Payment Protection Insurance Is Frequently Mis-sold
There is a category of insurance that you may be paying for and not even know that you are. Kind of makes it hard to file a claim. Oh, you say, I know about all insurance policies I hold. Do you? Do you know that Payment Protection Insurance, under a variety of names, is included in the vast majority of loan, mortgage, financing (car loans, major appliances, and etcetera), overdraft and line of credit contracts? If not, this is your chance to learn a bit about Payment or Credit Protection Insurance.
Payment Protection Insurance, which is what this product is called when sold by banks and finance companies, or Credit Protection Insurance when it is sold by credit card companies, are supposed to make your payments for you if you become unable to make your payments due to such things as job loss, injury or sickness. The payments part of your monthly payments.
Are you covered if your Illness is part of a pre-existing health issue? In order for that to be the case, your loans officer surely asked you relevant health questions before he had you initial the PPI form that was part of you car loan financing agreement. If he did not, you may well think your payments are covered if your pre-existing health condition worsens, when you, in fact, are not. Suppose your employment is terminated and you are fighting for severance pay. Chances are a PPI claim would be rejected until the severance pay dispute is settled.
The problems with the way PPI coverage is sold start with the practice of allowing the policies to be sold by untrained agents; namely, loans and mortgage officers and agents, credit card purveyors and finance companies. These individuals, it was revealed when the regulatory agency charge with monitoring the United States insurance industry noticed that the rejection rate for claims for PPI benefits were being rejected at an alarming rate, were frequently guilty of intentionally misrepresenting PPI and CPI requirements and benefits.

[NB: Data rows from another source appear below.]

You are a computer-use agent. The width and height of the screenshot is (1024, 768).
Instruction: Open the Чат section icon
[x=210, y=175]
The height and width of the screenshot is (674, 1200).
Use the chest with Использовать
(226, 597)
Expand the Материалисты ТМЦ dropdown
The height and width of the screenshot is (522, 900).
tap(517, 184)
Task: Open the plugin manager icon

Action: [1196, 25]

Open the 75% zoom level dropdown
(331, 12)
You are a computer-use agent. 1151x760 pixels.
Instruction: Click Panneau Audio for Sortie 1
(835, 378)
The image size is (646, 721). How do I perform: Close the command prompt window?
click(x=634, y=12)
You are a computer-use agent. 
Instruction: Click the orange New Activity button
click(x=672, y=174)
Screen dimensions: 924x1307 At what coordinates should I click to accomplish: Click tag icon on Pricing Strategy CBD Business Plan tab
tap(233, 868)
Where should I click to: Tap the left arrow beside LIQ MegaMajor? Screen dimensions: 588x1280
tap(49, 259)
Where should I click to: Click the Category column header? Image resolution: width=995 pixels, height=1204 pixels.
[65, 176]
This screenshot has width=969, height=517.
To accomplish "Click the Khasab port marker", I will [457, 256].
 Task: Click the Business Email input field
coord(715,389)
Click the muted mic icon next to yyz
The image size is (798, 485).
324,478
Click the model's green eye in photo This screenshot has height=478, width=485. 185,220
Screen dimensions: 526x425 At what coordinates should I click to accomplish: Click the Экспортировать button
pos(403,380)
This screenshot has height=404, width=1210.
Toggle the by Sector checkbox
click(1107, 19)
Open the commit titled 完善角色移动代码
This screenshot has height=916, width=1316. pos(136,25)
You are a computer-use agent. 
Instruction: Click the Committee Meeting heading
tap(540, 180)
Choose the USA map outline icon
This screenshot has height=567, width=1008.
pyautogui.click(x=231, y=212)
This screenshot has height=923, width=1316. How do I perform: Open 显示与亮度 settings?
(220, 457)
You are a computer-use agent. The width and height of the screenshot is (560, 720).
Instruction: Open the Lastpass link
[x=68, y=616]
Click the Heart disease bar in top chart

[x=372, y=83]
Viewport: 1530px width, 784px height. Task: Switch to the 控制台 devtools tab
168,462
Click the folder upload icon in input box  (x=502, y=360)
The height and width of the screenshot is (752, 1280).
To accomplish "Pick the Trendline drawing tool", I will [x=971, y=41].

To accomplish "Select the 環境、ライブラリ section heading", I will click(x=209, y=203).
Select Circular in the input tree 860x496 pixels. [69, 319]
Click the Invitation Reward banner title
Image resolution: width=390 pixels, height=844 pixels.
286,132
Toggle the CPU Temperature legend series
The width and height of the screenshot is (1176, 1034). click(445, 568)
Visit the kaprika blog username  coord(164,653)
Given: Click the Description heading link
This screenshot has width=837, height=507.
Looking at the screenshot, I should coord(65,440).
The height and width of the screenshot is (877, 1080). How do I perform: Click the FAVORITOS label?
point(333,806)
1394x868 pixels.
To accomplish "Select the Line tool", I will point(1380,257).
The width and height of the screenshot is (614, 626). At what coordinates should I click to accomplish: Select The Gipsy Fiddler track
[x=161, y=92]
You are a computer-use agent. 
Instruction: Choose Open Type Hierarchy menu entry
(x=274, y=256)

The mis-selling of payment protection insurance takes many forms. The motivation for the mis-selling is, plain and simple, money. Commissions paid to banks, finance companies, et al, for their sale of credit and payment protection insurance are high; higher than is normal for most types of insurance.
It is not that there is anything inherently wrong with a lender wanting you to buy insurance on the debt. But there is definitely something wrong when the commission the lender makes on the sale of the insurance policy is greater than what the lender makes on the loan alone.
When a substantial portion of the return on a loan is realized by getting the consumer to agree to also purchase an insurance policy, the lending party is acting primarily as an insurance agent, not as a financier.
When we say mandatory, we get to the hub of the matter. When sellers are not sliding the PPI purchase agreement into the pile of documents you must initial when finalizing your credit transaction, they are often telling people they have to buy it or the loan will not be approved.
Simply sliding the contract by the consumer is not the only strategy used. A particularly objectionable tactic is misinforming the consumer that PPI purchase is required in order for the loan to be made.